The only other things I can remember are that it was bitterly cold, that I wore an extremely short dress, and that Ruth cried (in my opinion) more for effect than in mourning.
The graveside service was on a windy, cold hill in the cemetery in Littlefield, where Grandpa was laid next to my grandmother Evelyn. I’d never been to the cemetery before, and I learned then that my grandmother had died on Christmas Eve, another sad fact to stack with the rest that I’d begun to accumulate. After the graveside service, we got in our car and returned to Lubbock. It took me three days to get warm again.

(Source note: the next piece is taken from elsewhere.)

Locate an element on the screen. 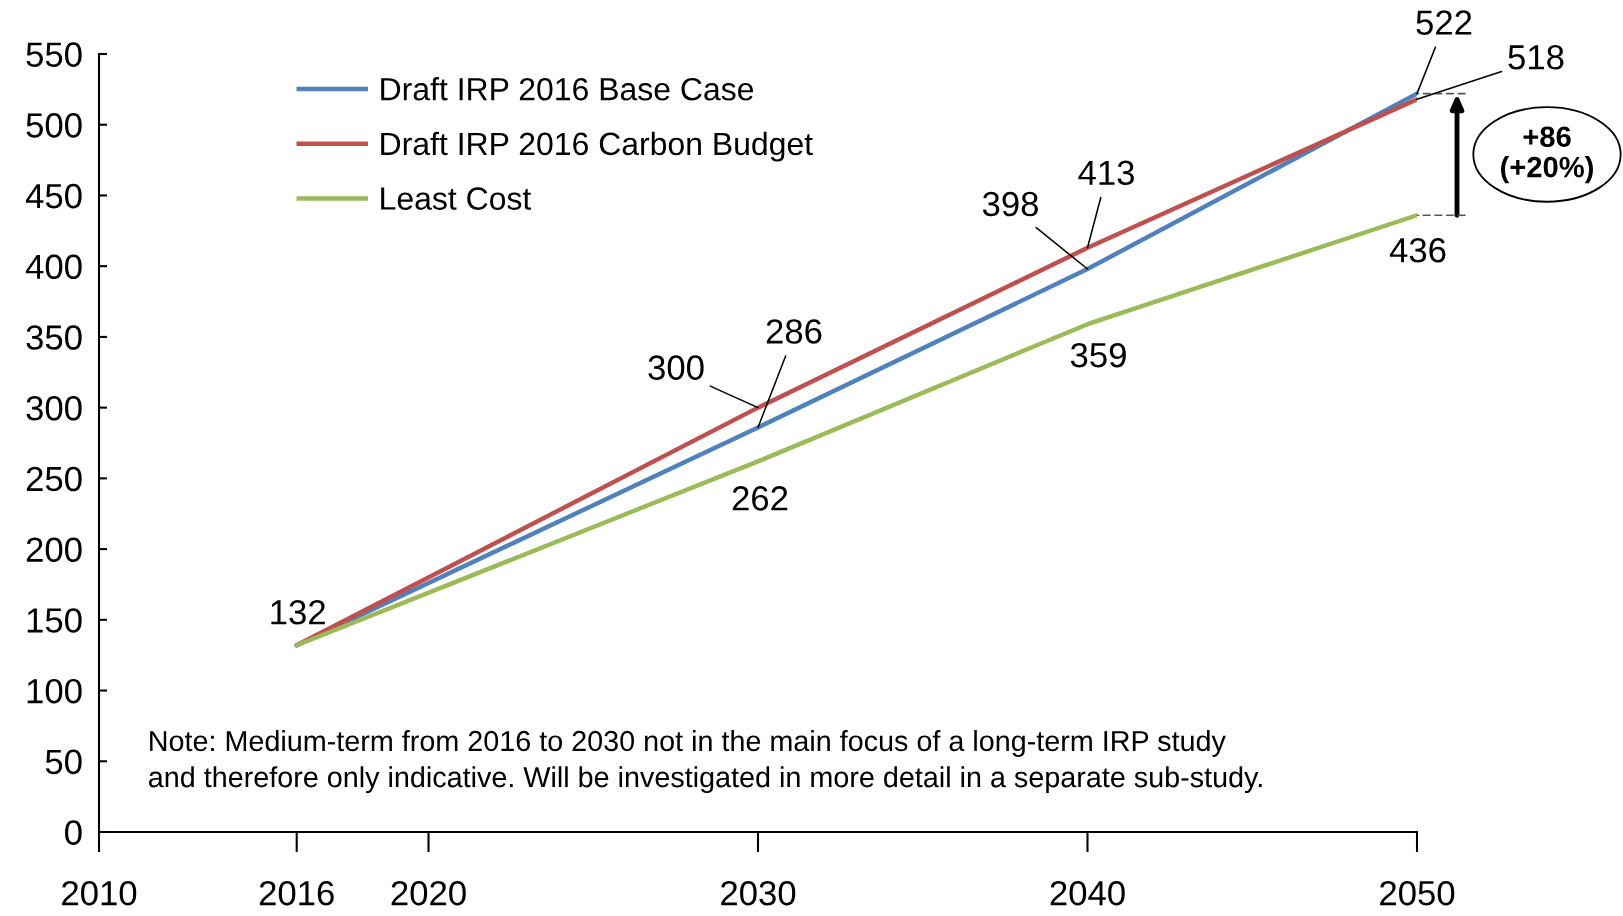 The height and width of the screenshot is (916, 1623). data-label: 436 is located at coordinates (1418, 250).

The family gatherings tapered off after Grandpa died. At some point, Donald and Elizabeth built a new house in town; I guess one of their farmhands lives in the old one. The last time that I saw Ruth was at my wedding, in 1978, when she elbowed her way through the other unmarried female guests and caught the bouquet. Supporting the bouquet-catching tradition, she was the next one to get married, to a crop-duster from Muleshoe.
My mother tells me that Aunt Elizabeth brags “too much” about her grandchildren, which I take to mean that she is overwhelmed by Aunt Elizabeth’s higher grandchildren census.
She also says that Uncle Donald “drinks.” But I think she’s still mad about the snake comment.